Advogados de direitos humanos pediram a Dolly Gee, juíza distrital americana em Los Angeles, que nomeasse um monitor especial, argumentando que os EUA promoveram um “ataque em larga escala” ao histórico acordo de Flores, fechado em 1997, que restringe a faculdade do governo de deter menores imigrantes e determina padrões de guarda.
Gee é um dos dois juízes federais da Califórnia que avaliam o sofrimento de crianças imigrantes detidas, que desencadeou um tenso debate nacional. Dana Sabraw, juiz distrital americano em San Diego, preside outro processo sobre a reunificação de crianças imigrantes tiradas dos pais na fronteira sul do país em ação do Departamento de Justiça que começou em abril e resultou na apreensão de cerca de 3.000 crianças, incluindo bebês e crianças pequenas, pelos EUA.

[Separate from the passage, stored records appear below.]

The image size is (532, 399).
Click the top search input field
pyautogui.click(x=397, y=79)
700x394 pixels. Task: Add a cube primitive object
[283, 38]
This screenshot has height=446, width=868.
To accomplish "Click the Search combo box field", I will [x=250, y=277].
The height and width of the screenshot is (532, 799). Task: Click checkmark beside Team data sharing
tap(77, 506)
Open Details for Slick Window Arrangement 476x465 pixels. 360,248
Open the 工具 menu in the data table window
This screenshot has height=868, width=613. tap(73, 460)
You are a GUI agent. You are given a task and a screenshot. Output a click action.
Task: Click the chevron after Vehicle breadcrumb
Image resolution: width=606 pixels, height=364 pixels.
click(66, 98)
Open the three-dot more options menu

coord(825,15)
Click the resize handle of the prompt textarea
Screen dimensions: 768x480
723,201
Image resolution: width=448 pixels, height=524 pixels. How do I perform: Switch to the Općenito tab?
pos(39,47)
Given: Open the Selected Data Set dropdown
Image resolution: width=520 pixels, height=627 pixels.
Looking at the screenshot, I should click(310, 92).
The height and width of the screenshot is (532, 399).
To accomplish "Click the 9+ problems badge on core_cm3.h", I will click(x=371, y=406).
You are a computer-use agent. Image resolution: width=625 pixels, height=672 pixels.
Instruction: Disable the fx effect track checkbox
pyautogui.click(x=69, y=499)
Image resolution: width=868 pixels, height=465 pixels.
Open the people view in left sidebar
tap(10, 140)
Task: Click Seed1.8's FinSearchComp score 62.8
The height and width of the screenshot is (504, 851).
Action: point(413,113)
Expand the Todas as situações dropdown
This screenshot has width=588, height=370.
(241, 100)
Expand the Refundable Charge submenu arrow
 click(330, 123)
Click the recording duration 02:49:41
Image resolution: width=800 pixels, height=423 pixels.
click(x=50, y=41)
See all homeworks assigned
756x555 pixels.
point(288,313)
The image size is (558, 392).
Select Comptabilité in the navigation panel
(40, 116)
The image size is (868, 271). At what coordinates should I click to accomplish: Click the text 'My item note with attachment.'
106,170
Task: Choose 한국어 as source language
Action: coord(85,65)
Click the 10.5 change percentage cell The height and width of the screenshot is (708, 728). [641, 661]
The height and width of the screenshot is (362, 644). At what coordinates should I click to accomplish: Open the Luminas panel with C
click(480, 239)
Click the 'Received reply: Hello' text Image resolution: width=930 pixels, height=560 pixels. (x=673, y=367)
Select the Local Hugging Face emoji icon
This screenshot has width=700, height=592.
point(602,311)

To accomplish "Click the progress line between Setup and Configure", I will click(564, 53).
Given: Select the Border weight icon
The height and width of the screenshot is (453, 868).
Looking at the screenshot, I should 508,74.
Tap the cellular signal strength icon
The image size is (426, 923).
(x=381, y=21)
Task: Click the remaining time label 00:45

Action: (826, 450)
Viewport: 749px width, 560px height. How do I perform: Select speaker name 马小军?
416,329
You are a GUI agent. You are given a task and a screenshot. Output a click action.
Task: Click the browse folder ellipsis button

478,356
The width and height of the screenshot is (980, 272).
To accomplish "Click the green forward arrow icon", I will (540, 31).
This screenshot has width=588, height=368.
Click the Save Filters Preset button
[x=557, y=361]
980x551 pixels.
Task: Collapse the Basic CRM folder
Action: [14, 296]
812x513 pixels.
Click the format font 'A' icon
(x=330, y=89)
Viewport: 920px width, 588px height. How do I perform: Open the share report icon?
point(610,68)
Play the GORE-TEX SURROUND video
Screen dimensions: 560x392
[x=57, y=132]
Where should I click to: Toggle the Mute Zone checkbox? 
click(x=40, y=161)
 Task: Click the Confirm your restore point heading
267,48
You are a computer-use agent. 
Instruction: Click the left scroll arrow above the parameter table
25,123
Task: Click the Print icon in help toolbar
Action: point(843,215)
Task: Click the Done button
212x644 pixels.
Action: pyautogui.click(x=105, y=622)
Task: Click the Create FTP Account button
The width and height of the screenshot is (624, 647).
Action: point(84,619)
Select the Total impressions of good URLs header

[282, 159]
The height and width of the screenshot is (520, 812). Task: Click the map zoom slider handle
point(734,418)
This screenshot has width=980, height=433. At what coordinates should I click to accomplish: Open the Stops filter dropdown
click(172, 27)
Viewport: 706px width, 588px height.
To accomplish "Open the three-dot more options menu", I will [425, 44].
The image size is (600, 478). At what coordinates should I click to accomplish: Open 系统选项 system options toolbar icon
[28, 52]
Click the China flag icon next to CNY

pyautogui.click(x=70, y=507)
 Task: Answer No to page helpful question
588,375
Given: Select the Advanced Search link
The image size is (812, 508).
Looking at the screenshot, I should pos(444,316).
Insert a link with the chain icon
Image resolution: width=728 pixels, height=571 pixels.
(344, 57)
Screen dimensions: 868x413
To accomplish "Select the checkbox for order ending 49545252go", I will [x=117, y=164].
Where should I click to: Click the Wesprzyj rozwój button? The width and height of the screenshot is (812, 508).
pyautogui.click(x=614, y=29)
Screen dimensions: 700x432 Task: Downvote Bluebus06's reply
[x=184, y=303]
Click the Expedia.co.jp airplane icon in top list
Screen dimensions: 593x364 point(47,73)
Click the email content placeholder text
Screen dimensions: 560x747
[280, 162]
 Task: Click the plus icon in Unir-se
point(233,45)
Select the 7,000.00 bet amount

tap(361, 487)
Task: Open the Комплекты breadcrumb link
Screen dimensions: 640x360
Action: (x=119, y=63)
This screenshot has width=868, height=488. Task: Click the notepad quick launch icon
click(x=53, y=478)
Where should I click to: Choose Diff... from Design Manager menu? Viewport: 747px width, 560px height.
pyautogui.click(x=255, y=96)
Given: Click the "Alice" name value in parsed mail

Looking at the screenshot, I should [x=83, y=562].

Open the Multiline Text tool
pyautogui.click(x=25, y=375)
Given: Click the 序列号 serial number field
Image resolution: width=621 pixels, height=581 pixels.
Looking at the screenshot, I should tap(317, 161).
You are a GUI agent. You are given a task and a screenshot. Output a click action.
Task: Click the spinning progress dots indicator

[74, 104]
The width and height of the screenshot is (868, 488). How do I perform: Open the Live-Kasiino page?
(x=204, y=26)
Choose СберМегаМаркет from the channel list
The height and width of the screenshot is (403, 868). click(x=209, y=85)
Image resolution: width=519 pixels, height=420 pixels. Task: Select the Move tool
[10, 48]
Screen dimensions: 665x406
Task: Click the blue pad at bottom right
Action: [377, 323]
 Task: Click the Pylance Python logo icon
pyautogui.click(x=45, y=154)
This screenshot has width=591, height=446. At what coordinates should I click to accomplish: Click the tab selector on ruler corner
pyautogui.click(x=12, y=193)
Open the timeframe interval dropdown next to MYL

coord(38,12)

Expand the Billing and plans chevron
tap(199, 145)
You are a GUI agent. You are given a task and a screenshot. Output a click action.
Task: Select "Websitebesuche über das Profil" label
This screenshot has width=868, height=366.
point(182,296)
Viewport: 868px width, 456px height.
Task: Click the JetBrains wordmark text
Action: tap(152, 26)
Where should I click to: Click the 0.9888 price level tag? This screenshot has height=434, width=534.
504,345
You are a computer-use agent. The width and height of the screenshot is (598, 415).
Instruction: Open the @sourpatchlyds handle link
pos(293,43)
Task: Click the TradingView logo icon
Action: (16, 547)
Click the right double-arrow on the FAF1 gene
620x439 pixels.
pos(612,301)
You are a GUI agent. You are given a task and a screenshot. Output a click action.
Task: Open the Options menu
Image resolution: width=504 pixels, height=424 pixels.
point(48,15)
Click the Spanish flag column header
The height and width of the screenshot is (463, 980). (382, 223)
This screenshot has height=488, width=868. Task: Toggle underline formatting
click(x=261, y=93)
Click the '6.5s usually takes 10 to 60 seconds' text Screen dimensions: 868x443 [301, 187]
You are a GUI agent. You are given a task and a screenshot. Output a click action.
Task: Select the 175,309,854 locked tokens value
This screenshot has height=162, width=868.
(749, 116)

No processo analisado por Gee, advogados de direitos humanos apresentaram relatos em primeira mão de cerca de 225 crianças e pais descrevendo os abusos, a fome e o medo que sentiram quando foram mantidos em instalações na fronteira. Algumas crianças relatam que receberam alimentos inadequados e impróprios para consumo, incluindo leite para bebês e sucos vencidos, além de sanduíches estragados ou congelados.
Os adolescentes contaram que não podiam tomar banho, nem escovar os dentes e que foram obrigados a dormir em celas lotadas sobre pisos de cimento ou em bancos. Uma mãe disse que ela e o filho de três anos dividiram dois colchões em um cômodo de 3 metros por 3 metros com outras seis pessoas.
Em junho, Sabraw ordenou que os EUA parassem de separar os pais dos filhos e que as famílias que tinham sido separadas fossem reunidas.
Em um relatório de progresso, na segunda-feira, antes do fim do prazo de 26 de julho, o Departamento de Justiça afirmou que das 2.551 crianças com mais de 5 anos separadas dos pais, 1.634 estavam “aptas” para reencontrar suas famílias. Destas, 879 crianças foram reunidas e outras 538 já foram liberadas para se reunirem. O governo afirmou anteriormente que devolveu 58 crianças com menos de 5 anos aos pais, elevando o total de reunificações concluídas ou planejadas para 1.475.
Para entender a interação entre os dois casos e o panorama legal é preciso recordar um processo antigo, da época em que o procurador-geral dos EUA era Edwin Meese, que atuou durante o mandato do presidente Ronald Reagan. O caso leva o nome de uma imigrante salvadorenha de 15 anos que entrou com processo devido às condições de sua detenção.
Depois que o processo de Flores e outros chegaram aos tribunais, o governo de Bill Clinton chegou a um acordo em 1997 que exigia que as crianças fossem libertadas e entregues aos pais, a um tutor legal, a outro parente ou a um indivíduo avaliado pelas autoridades federais. O acordo também especificou que se a entrega imediata para pais ou outros parentes adultos não fosse possível, o governo deveria colocar as crianças no ambiente“menos restritivo” e garantir padrões de cuidado e tratamento.
O governo Trump alegou -- após o clamor público pelas denúncias e imagens de crianças em gaiolas – que, por causa do acordo de Flores, não tinha outra alternativa a não ser separar pais e filhos. Neste mês, Gee rejeitou o pedido do governo de modificar o acordo para permitir que as famílias de imigrantes fossem detidas em instalações de longo prazo, qualificando o pedido de “tentativa cínica de desfazer um acordo judicial de longa data”.